■ ACTIVITY ■
Everything from the line that contains "Bennington in Bali (80, 438)" through the last line of the listing must be copied exactly, with both of those lines included and no others.
---
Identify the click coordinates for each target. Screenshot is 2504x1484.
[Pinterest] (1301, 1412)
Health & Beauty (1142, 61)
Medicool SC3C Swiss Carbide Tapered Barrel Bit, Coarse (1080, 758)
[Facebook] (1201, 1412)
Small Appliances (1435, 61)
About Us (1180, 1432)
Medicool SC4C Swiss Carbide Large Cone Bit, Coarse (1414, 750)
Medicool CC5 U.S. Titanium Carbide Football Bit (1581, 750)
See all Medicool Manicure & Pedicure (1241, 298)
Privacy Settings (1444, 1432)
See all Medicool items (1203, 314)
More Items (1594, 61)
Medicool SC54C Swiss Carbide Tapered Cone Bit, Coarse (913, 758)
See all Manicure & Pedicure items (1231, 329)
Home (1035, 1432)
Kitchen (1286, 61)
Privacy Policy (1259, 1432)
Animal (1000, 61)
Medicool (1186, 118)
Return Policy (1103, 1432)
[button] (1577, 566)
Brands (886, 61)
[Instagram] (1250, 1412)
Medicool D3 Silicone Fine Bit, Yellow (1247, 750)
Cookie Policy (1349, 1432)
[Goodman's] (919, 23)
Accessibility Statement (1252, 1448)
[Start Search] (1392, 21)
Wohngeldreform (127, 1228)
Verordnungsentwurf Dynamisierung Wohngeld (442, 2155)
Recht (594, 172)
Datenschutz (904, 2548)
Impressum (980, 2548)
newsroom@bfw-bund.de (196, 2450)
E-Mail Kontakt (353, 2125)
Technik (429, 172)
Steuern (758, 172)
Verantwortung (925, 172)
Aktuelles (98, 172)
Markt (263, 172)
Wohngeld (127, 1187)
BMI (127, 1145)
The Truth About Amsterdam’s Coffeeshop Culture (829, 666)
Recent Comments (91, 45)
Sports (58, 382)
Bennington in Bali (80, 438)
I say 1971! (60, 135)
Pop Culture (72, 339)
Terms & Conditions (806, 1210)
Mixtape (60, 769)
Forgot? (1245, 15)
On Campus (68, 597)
---
■ YOUR SOLUTION ■
Bennington in Bali (80, 438)
I say 1971! (60, 135)
Pop Culture (72, 339)
Terms & Conditions (806, 1210)
Mixtape (60, 769)
Forgot? (1245, 15)
On Campus (68, 597)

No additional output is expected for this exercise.